I know what they’re looking at: a lump on the bed under covers that looks suspiciously like a person. The trigger-happy bastards unload on my pillows and mattress, scattering down feathers in the air. While they’re confused about this wrinkle in their plans, I step out from behind the drapes and take them down one by one with a headshot. Within seconds, all the intruders, except one who is having a seizure by my wardrobe, are dead.

Because I like to make sure that my kills remain dead, I check on each of them, kicking them in the head. When I get to the last one, I see his eyes, and he seems to be trying to speak. I’d missed; the bullet merely grazed his temple. Damn it. I point the Ruger at his stomach and fire. “Who sent you, asshole?”

Blood explodes out of his mouth, spraying my face. “Papi says hi.”

It’s the little things, really. One must cherish and enjoy these precious moments in life. I shake my head, unable to stop myself from smiling. “Give the devil my best regards.” I shoot him in the face.

I go back to the living room to find my cell phone and make a call. As soon as the gruff voice answers, I say, “I need a cleaner. Send me the Wolf. It's a massive job. Oh, and please make a delivery for me. To Salvador Ordonez of the Seventeenth Street Gang. Send him the Youngstown tune-up.”
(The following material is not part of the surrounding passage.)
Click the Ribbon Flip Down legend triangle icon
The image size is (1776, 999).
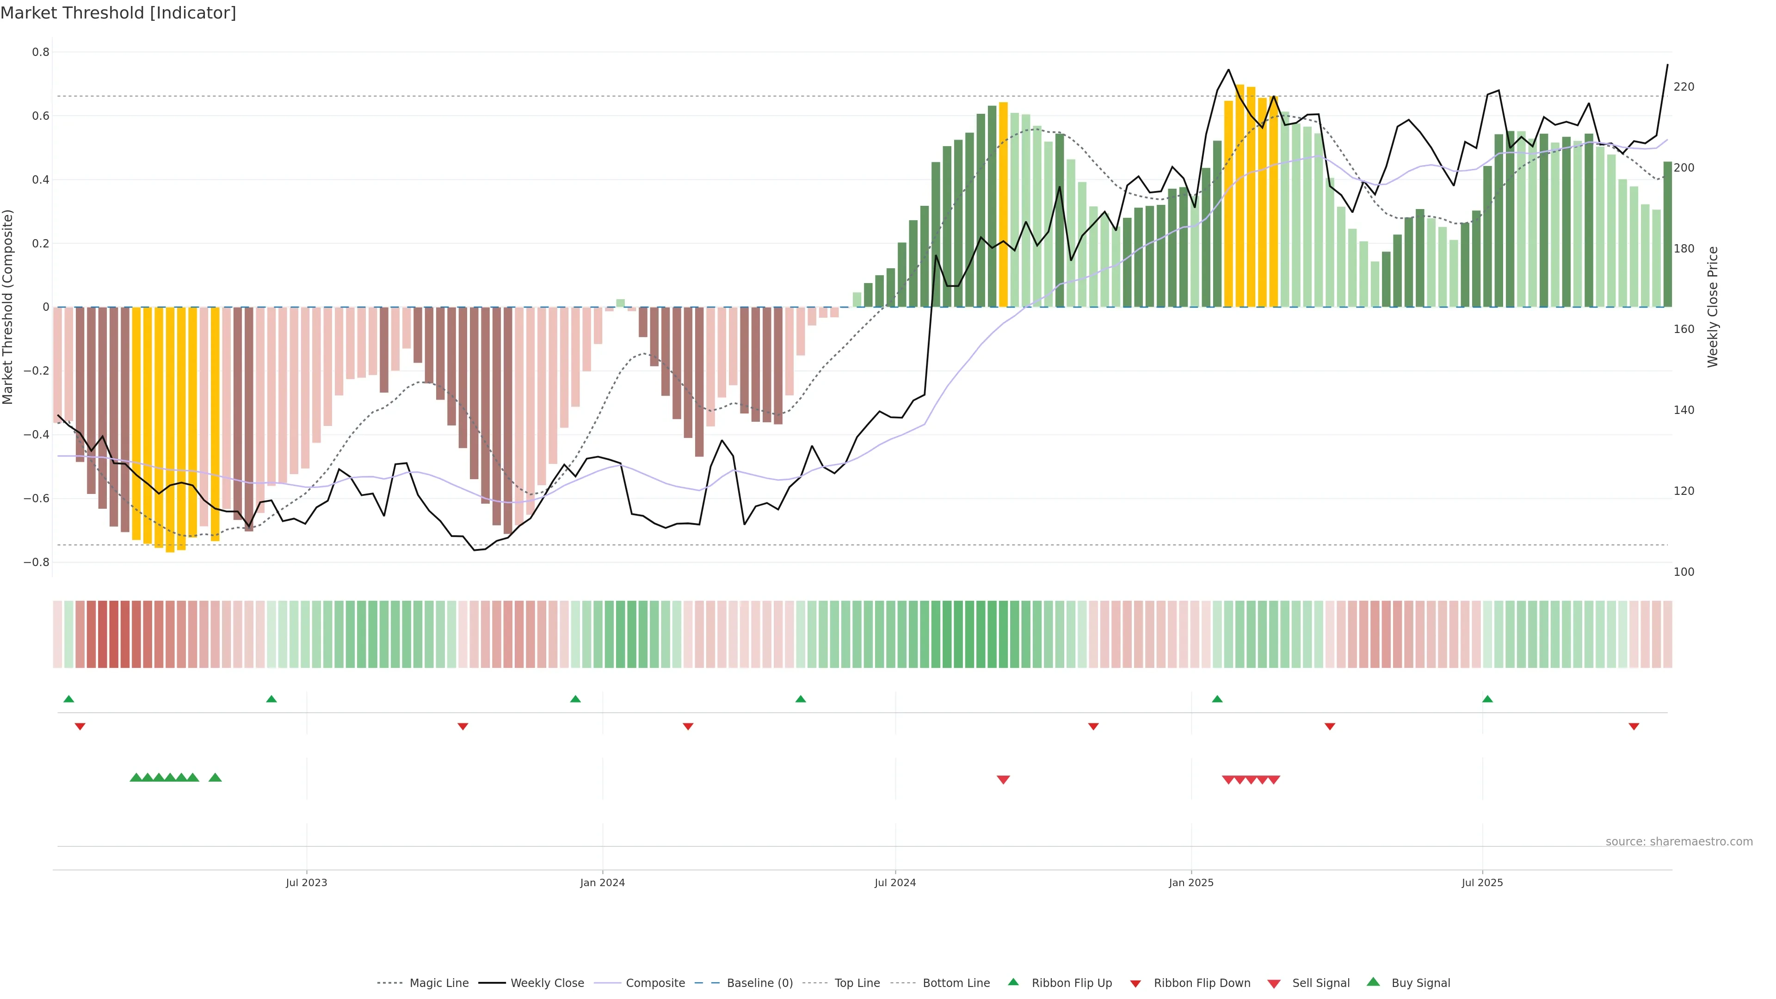(x=1136, y=983)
I hang up and make another call, this time to my secretary.

“Hullo?” she says, sounding sleepy like her mouth’s full of cotton.
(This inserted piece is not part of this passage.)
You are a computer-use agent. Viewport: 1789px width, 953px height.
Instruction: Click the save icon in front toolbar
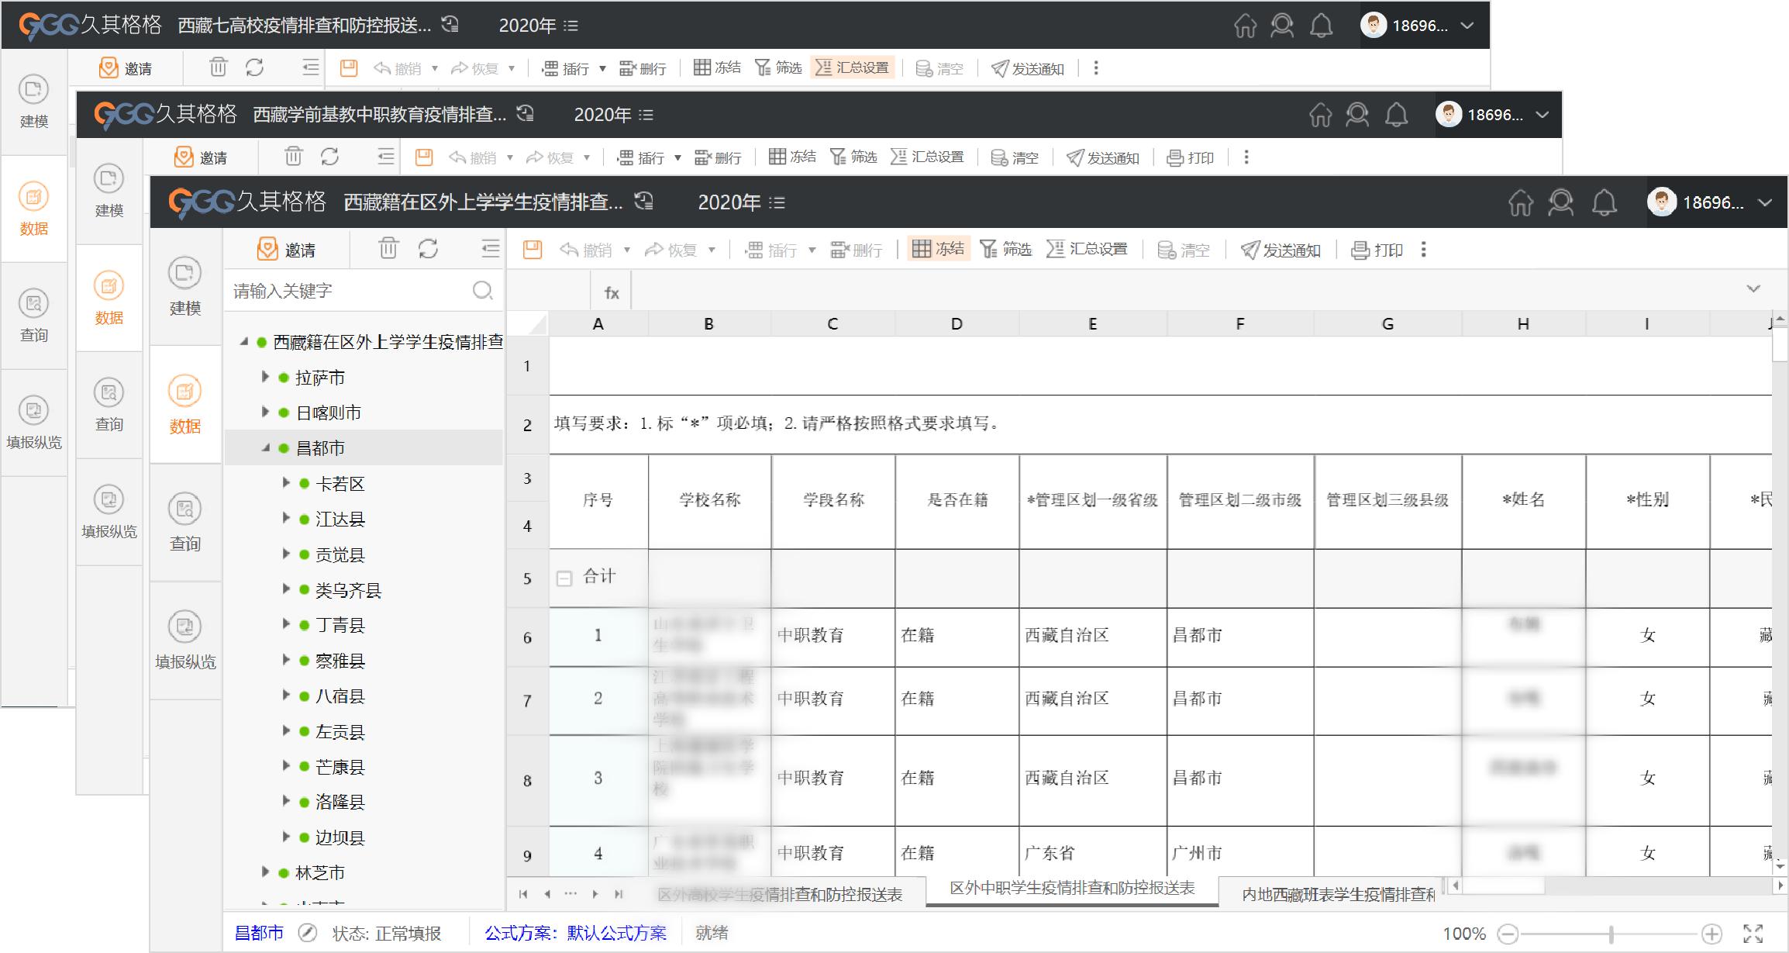533,250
I change my accent to the posh Oxonian one that she’s familiar with. “Terribly sorry for the lateness of the hour, Ms. Lee, but I’m afraid I have an emergency and won’t make it to the eight-thirty meeting with the investors in the morning. Please reschedule. I should be in the office before noon.”

“Great,” she grumbles, which sounds an awful lot like "Fuck off!"

“You’re a darling, Ms. Lee, and a life-saver. Ta!”

Ms. Lee is efficient, organized, and intelligent, but she seems to hate me. Probably because I occasionally call her at midnight on a Wednesday.

Another reason I've kept Ms. Lee is her disdain of me. In the past, female assistants I've had saw a tall, handsome man in a smart Armani suit and lost their damn minds. I don't dip my wick in the company inkwell.

I've been fending off women since I was fourteen years old, and that was back when I was enrolled in an all-male boarding school in England.

Since my quiet evening to myself is ruined courtesy of the five dead idiots in my bedroom, I decide to leave my flat, so I call my brother. He already sounds three sheets to the wind.

I shower and put on a black Tom Ford three-piece suit. I've never been able to decide if I prefer British or Italian tailoring. Papa would have a stroke if he knew. Well, then, he shouldn't have sent me to England for twenty years of schooling.

I don't really like to be around when the cleaners do their work, especially those in charge of body disposal. Those guys love their job a little too much.

I call my new head of security, Frederick an ex-Secret Service agent with a proven track record of twenty years and two purple hearts. When I asked him why he would want to work for me during his interview, he said the government doesn't pay enough for him to send three kids to college.

"Lee," is how he answers his phone. No, hi, hello, how are ya?

"I'm going out to see what kind of trouble my brother's gotten himself into."

"I'll be out in five. How many?"

"Three. You, Gomez, and Stevens."

"Got it. Already messaging them, Capo. We'll come and get you at your place."